THE EXERCISE: Count how many lines in the items below contain the string "screenshot", matching case exactly. Reply with the number alone.

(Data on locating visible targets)
__________________________________________________

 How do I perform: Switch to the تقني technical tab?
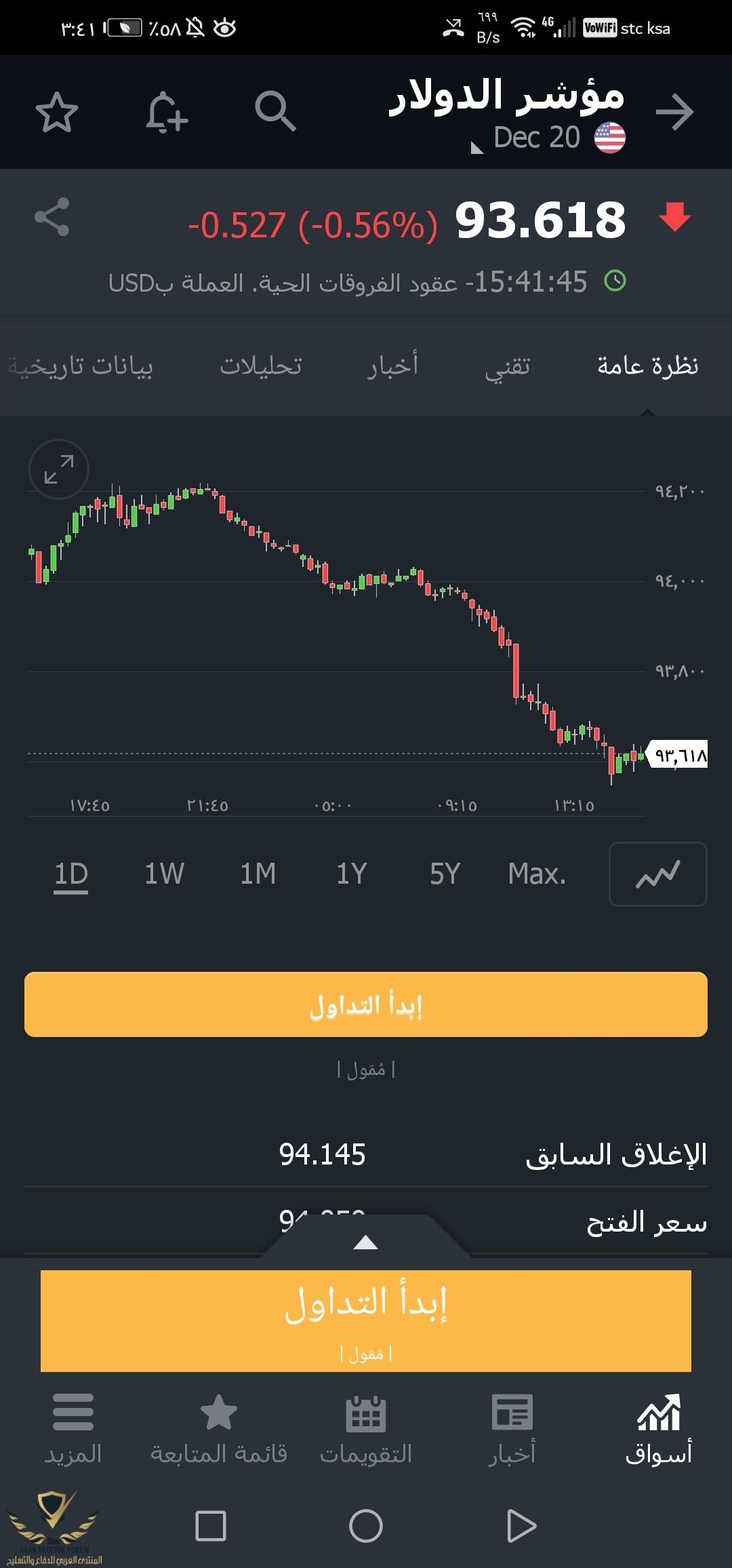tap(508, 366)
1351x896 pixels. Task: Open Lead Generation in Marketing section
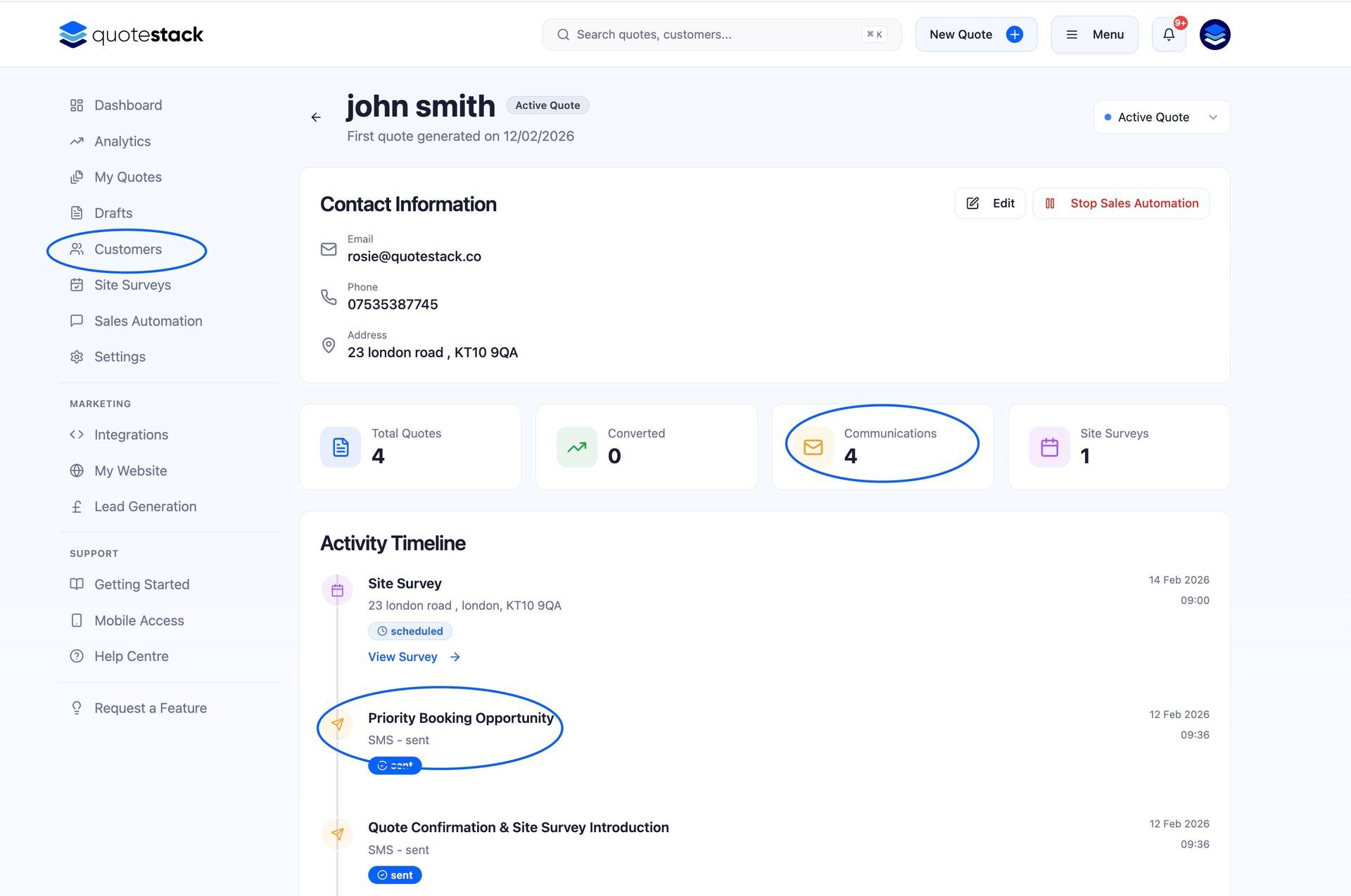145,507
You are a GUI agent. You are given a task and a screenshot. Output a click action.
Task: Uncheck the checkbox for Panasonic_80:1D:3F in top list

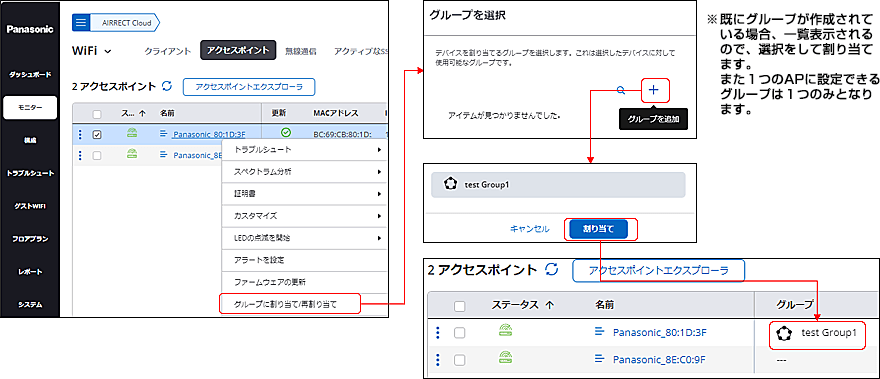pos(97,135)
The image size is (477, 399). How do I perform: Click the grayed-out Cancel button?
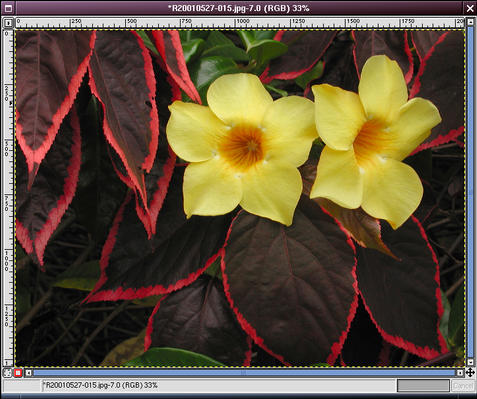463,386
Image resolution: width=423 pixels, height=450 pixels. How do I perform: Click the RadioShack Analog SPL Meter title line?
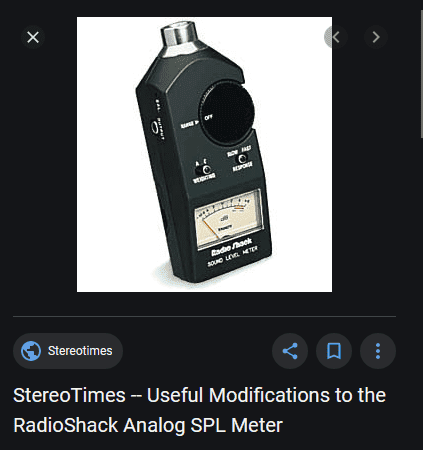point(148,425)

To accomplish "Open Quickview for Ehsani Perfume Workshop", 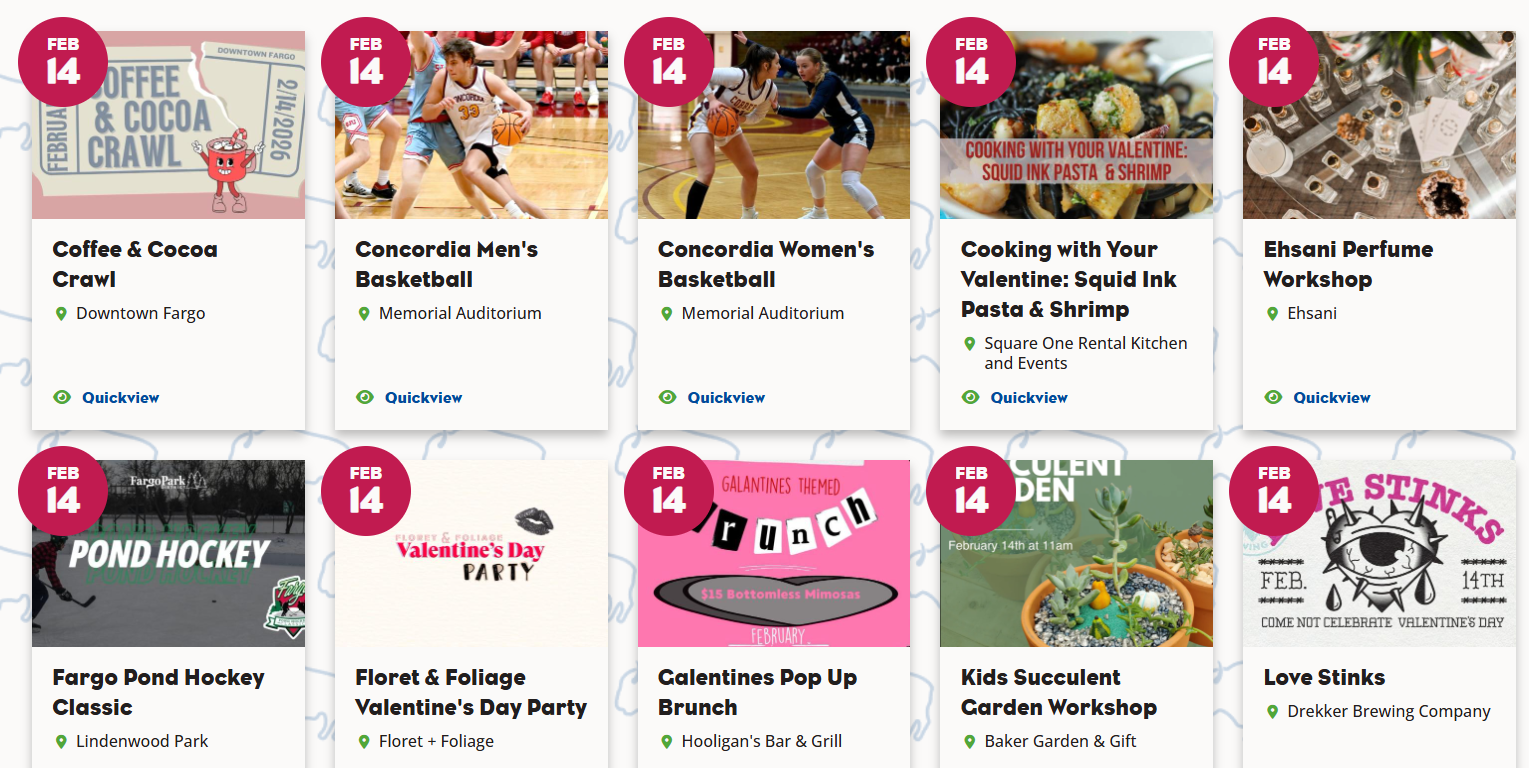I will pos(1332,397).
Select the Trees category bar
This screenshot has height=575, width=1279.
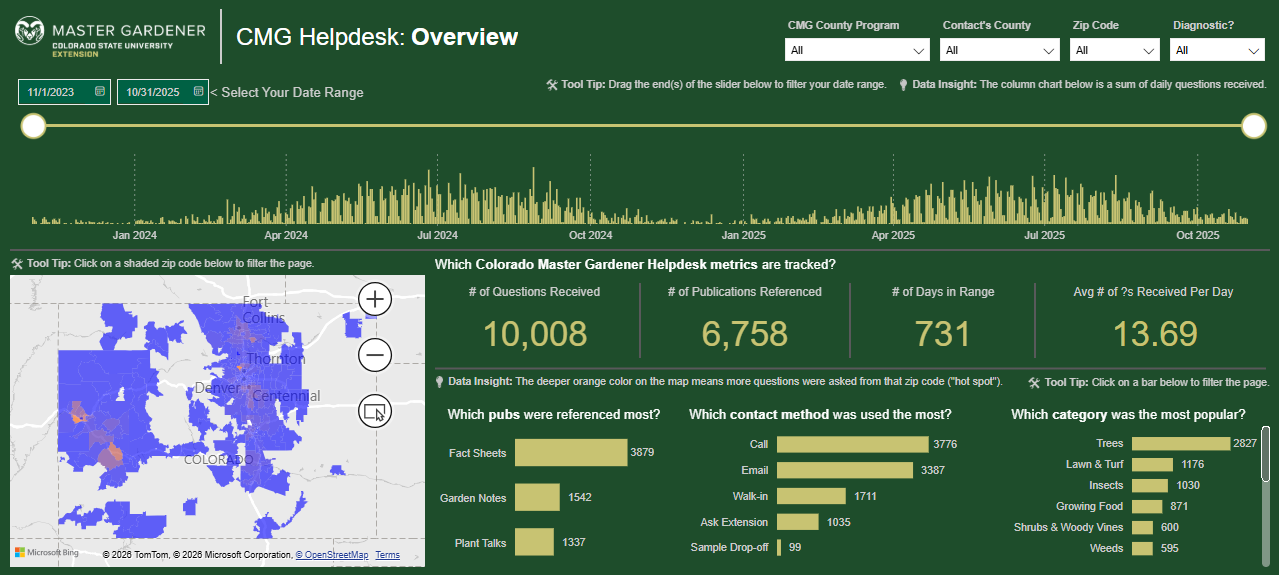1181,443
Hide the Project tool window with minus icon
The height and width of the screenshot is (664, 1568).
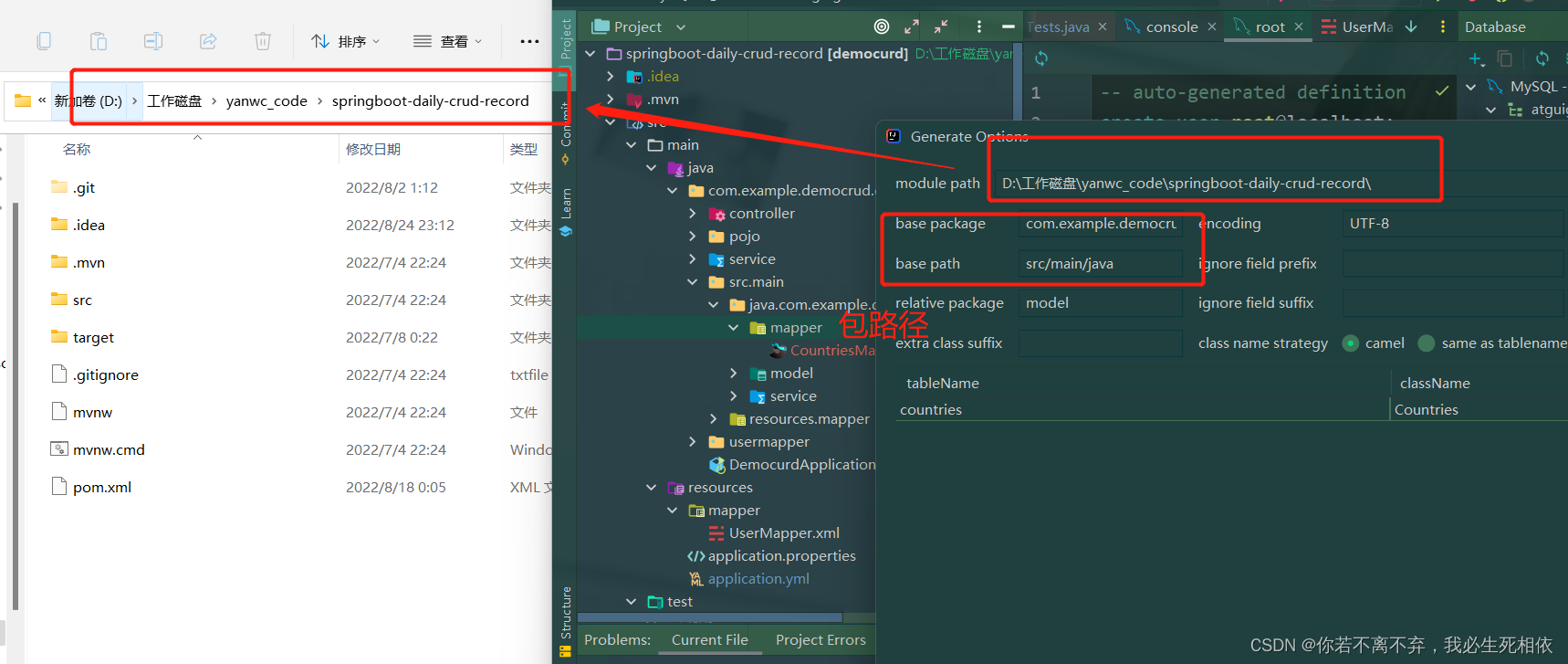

__________________________________________________

RESPONSE TO THIS TASK: 3